**REQUIREMENT:** Word for word, reproduce every line of the data.

**EXERCISE DATA:**

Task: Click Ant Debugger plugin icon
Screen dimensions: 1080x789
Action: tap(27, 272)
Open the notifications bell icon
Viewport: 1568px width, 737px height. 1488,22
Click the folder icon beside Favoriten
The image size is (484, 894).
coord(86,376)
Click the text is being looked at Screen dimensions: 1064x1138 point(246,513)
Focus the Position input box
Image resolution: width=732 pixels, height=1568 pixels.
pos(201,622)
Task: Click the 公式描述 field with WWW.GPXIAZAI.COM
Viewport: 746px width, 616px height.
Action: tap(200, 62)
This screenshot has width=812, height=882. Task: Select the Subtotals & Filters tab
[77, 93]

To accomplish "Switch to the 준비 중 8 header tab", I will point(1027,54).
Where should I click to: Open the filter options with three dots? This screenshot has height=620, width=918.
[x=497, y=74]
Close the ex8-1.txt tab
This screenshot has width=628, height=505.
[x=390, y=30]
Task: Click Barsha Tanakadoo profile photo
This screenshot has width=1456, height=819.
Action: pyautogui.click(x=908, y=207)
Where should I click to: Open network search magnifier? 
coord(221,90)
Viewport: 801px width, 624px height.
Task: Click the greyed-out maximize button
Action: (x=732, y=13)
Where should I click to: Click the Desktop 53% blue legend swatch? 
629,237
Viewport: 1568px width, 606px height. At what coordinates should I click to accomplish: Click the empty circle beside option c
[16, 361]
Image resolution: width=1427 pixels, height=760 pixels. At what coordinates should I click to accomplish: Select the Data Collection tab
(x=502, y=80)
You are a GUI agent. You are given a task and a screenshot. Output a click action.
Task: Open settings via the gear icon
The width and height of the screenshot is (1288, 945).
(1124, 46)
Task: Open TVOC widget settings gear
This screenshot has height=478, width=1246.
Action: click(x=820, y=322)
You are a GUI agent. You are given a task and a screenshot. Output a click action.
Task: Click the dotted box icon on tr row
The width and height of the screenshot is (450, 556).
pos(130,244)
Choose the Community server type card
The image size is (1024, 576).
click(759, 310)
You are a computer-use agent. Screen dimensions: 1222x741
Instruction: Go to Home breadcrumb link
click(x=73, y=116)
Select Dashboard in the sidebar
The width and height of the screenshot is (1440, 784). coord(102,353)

**EXERCISE OUTPUT:**
Task: Click Ant Debugger plugin icon
Screen dimensions: 1080x789
Action: tap(27, 272)
Open the notifications bell icon
Viewport: 1568px width, 737px height. 1488,22
Click the folder icon beside Favoriten
The image size is (484, 894).
coord(86,376)
Click the text is being looked at Screen dimensions: 1064x1138 point(246,513)
Focus the Position input box
Image resolution: width=732 pixels, height=1568 pixels.
pos(201,622)
Task: Click the 公式描述 field with WWW.GPXIAZAI.COM
Viewport: 746px width, 616px height.
Action: tap(200, 62)
This screenshot has width=812, height=882. Task: Select the Subtotals & Filters tab
[77, 93]

To accomplish "Switch to the 준비 중 8 header tab", I will point(1027,54).
Where should I click to: Open the filter options with three dots? This screenshot has height=620, width=918.
[x=497, y=74]
Close the ex8-1.txt tab
This screenshot has width=628, height=505.
[x=390, y=30]
Task: Click Barsha Tanakadoo profile photo
This screenshot has width=1456, height=819.
Action: pyautogui.click(x=908, y=207)
Where should I click to: Open network search magnifier? 
coord(221,90)
Viewport: 801px width, 624px height.
Task: Click the greyed-out maximize button
Action: (x=732, y=13)
Where should I click to: Click the Desktop 53% blue legend swatch? 
629,237
Viewport: 1568px width, 606px height. At what coordinates should I click to accomplish: Click the empty circle beside option c
[16, 361]
Image resolution: width=1427 pixels, height=760 pixels. At what coordinates should I click to accomplish: Select the Data Collection tab
(x=502, y=80)
You are a GUI agent. You are given a task and a screenshot. Output a click action.
Task: Open settings via the gear icon
The width and height of the screenshot is (1288, 945).
(1124, 46)
Task: Open TVOC widget settings gear
This screenshot has height=478, width=1246.
Action: click(x=820, y=322)
You are a GUI agent. You are given a task and a screenshot. Output a click action.
Task: Click the dotted box icon on tr row
The width and height of the screenshot is (450, 556).
pos(130,244)
Choose the Community server type card
The image size is (1024, 576).
click(759, 310)
You are a computer-use agent. Screen dimensions: 1222x741
Instruction: Go to Home breadcrumb link
click(x=73, y=116)
Select Dashboard in the sidebar
The width and height of the screenshot is (1440, 784). coord(102,353)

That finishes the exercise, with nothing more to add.